Audience in mind: Upper-middle-class and affluent theatergoers.

Result: Enormous contemporary success, though some plays feel tied to their era.


Neil Simon

Simon knew exactly who was buying tickets on Broadway in the 1960s and 1970s: middle-class Americans looking for recognizable lives and plenty of laughs.

Audience in mind: Mainstream commercial theater audiences.

Result: Huge popularity and financial success.


August Wilson

Wilson wrote specifically from and for the Black American experience. He wasn't trying to make his work universally accessible first; he trusted that specificity would create universality.

Audience in mind: Black communities and the stories often absent from American stages.

Result: The work reached far beyond that audience.


The danger in writing for a specific audience is that the audience can become a master instead of a companion. The writer starts anticipating reactions rather than pursuing discoveries. The work becomes calibrated rather than necessary. It may succeed with its target audience while losing the qualities that allow it to travel beyond them.


Writing into the unknown is the opposite gamble.
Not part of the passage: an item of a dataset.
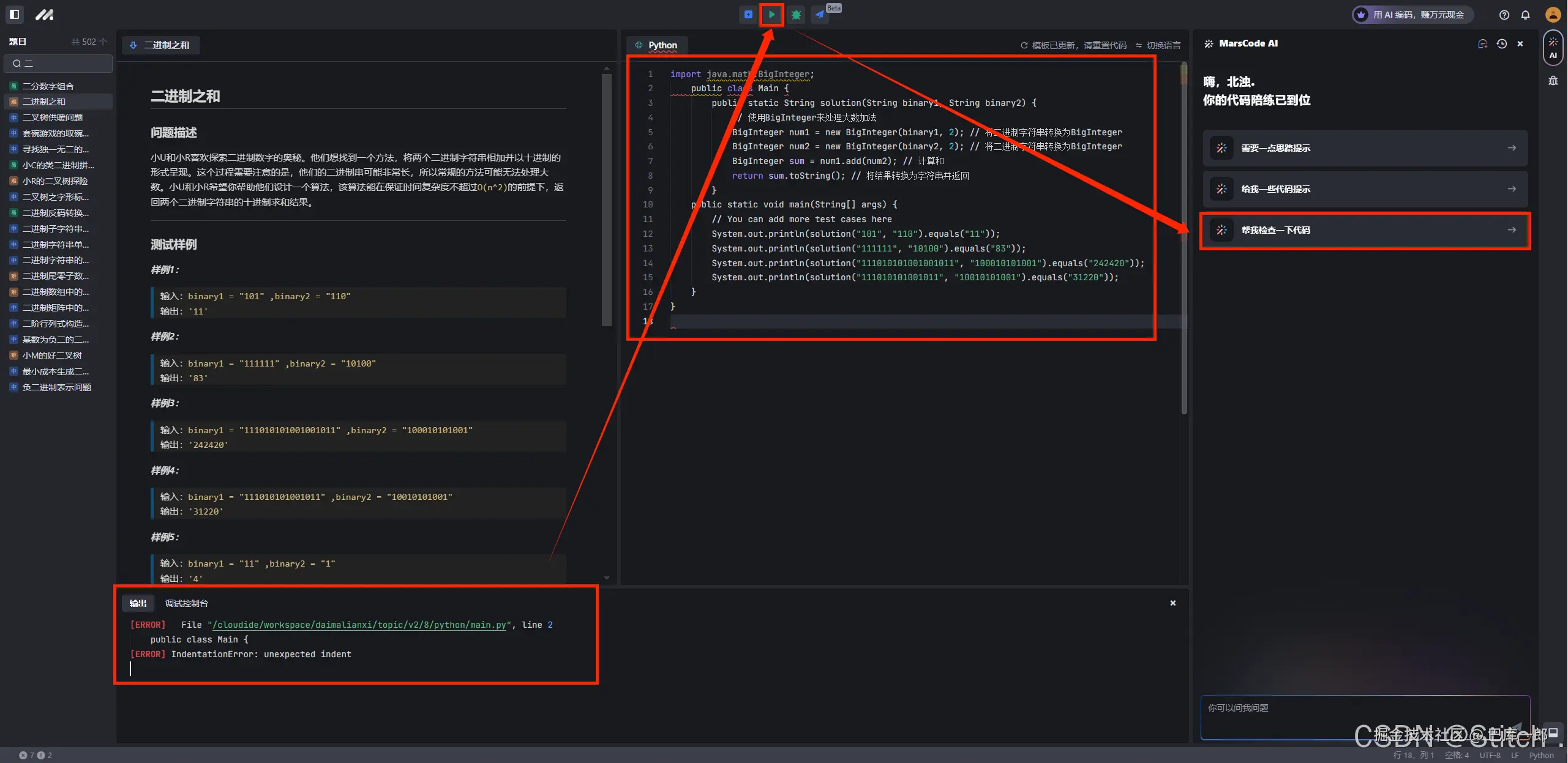Click the paper-plane Beta submit icon
1568x763 pixels.
pyautogui.click(x=820, y=15)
You write for an audience that does not yet exist. Perhaps you write for one ideal reader, or for yourself, or for no one in particular. You follow the material wherever it leads. This approach often produces work that feels more original because it is not shaped by current expectations.
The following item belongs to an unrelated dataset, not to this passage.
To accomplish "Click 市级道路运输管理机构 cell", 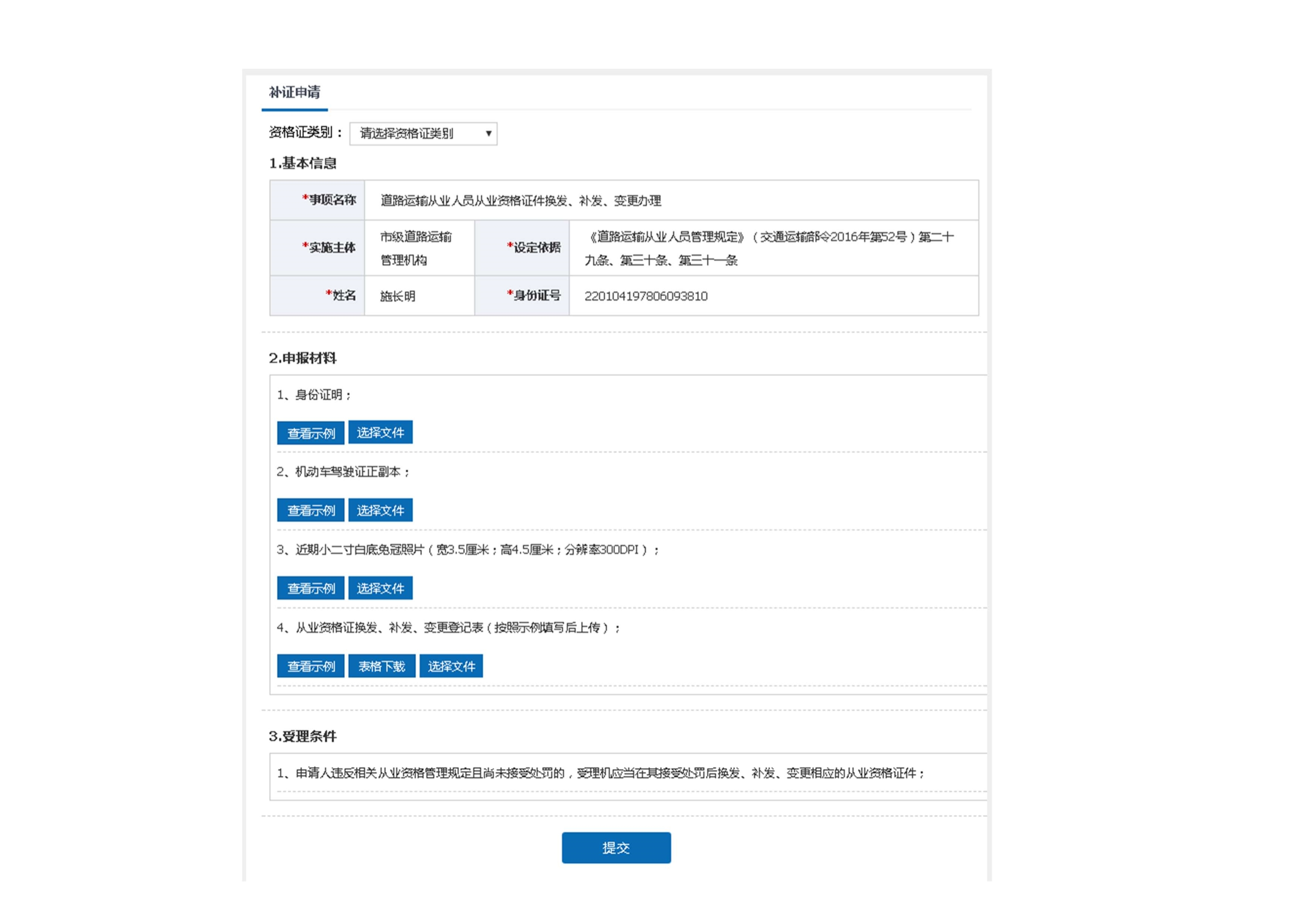I will coord(415,249).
The danger here is isolation. Without any audience in mind, a writer can mistake obscurity for depth or self-expression for communication. Art is, after all, a conversation. If nobody can enter the room, the conversation ends before it begins.


A useful way to think about it is through playwrights who wrote primarily for the unknown:


Samuel Beckett

Imagine pitching Waiting for Godot to a producer: two men wait for someone who never arrives. Beckett wasn't trying to satisfy audience demand. He followed an artistic vision.
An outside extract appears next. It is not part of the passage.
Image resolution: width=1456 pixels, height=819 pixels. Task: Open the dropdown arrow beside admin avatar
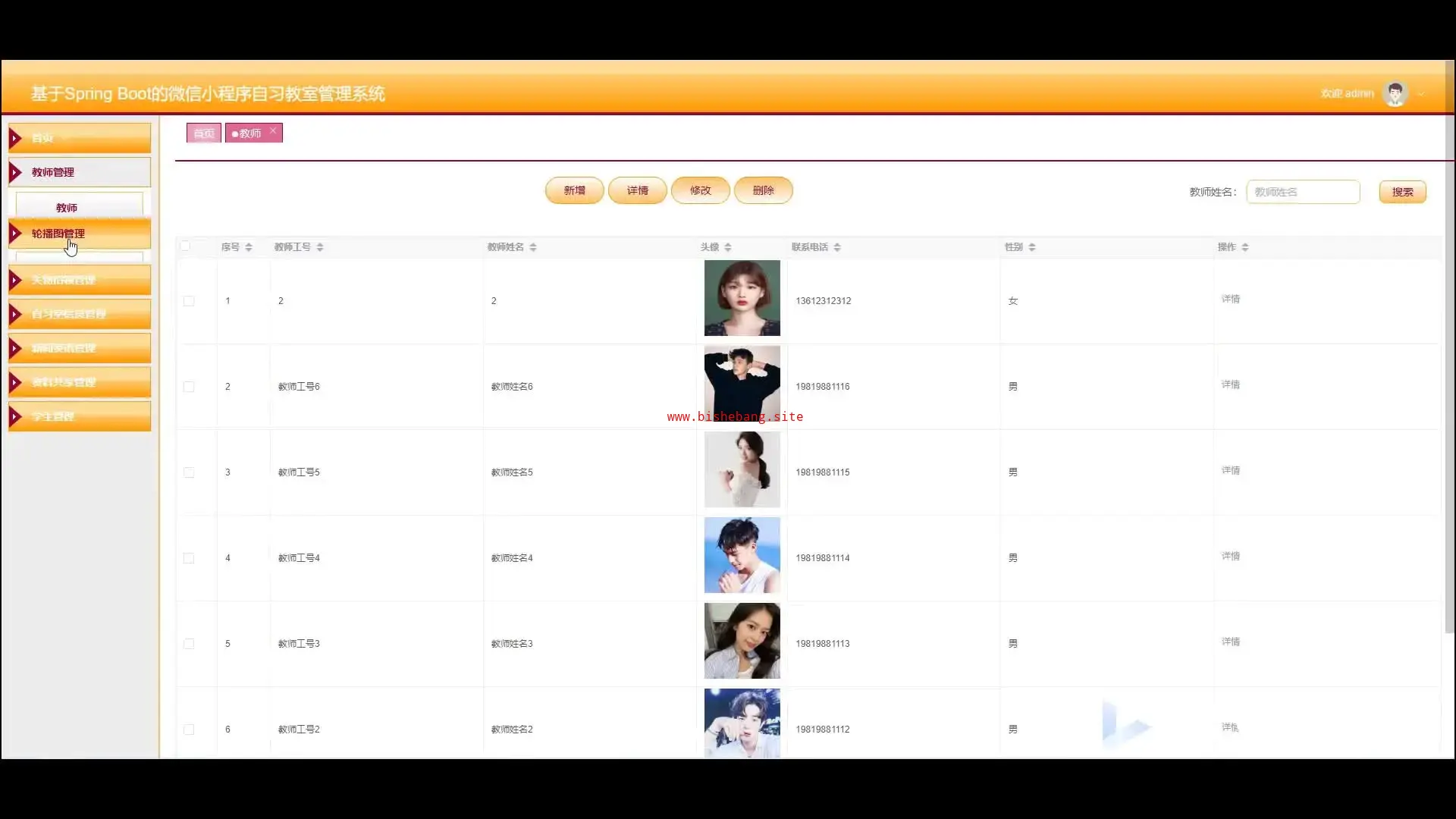pyautogui.click(x=1421, y=94)
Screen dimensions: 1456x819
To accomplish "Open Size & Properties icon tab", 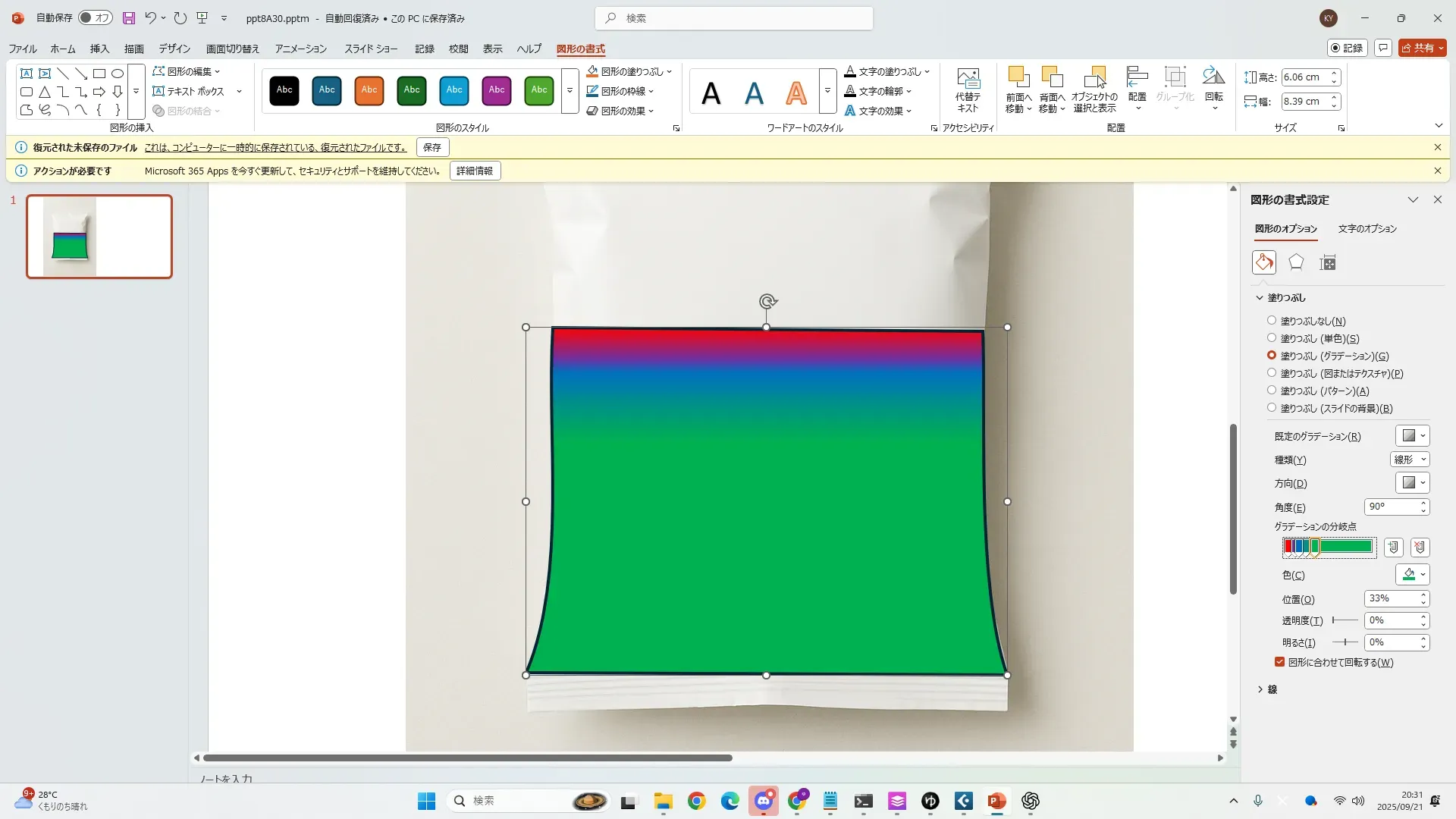I will pyautogui.click(x=1327, y=262).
Audience in mind: No obvious audience.

Result: One of the most influential plays of the twentieth century.


Lorraine Hansberry

When she wrote A Raisin in the Sun, there was no established Broadway audience clamoring for such a story. She wrote the play she believed needed to exist.

Audience in mind: The truth of the story itself.

Result: A landmark American play.


Tony Kushner

Angels in America is sprawling, political, spiritual, and unconventional. It wasn't engineered to meet commercial expectations.

Audience in mind: Unclear.

Result: It created its own audience.


Many of the most enduring works occupy a middle ground. They are deeply personal but highly communicative. The creator is not asking, "What does the audience want?" Nor are they asking, "What do I want to say?" Instead, they ask, "What is true, and how can I make others experience it?"


For playwrights especially, this tension is unavoidable. Theatre is the most audience-dependent art form. A novel can wait decades for its readers. A play comes alive only when strangers gather in a room. Yet the playwright who chases audience approval often creates disposable work, while the playwright who ignores the audience entirely creates work that may never connect.


The paradox is that the best way to reach an audience is often to stop trying to please one. Write with enough specificity and conviction that the audience feels they have discovered something real. If the work is honest enough, the unknown audience eventually finds itself inside the story.


As Tennessee Williams once observed, the playwright's task is not to give people what they expect but to reveal what they recognize only after they see it. The audience arrives unknown. Recognition is what turns them into your audience.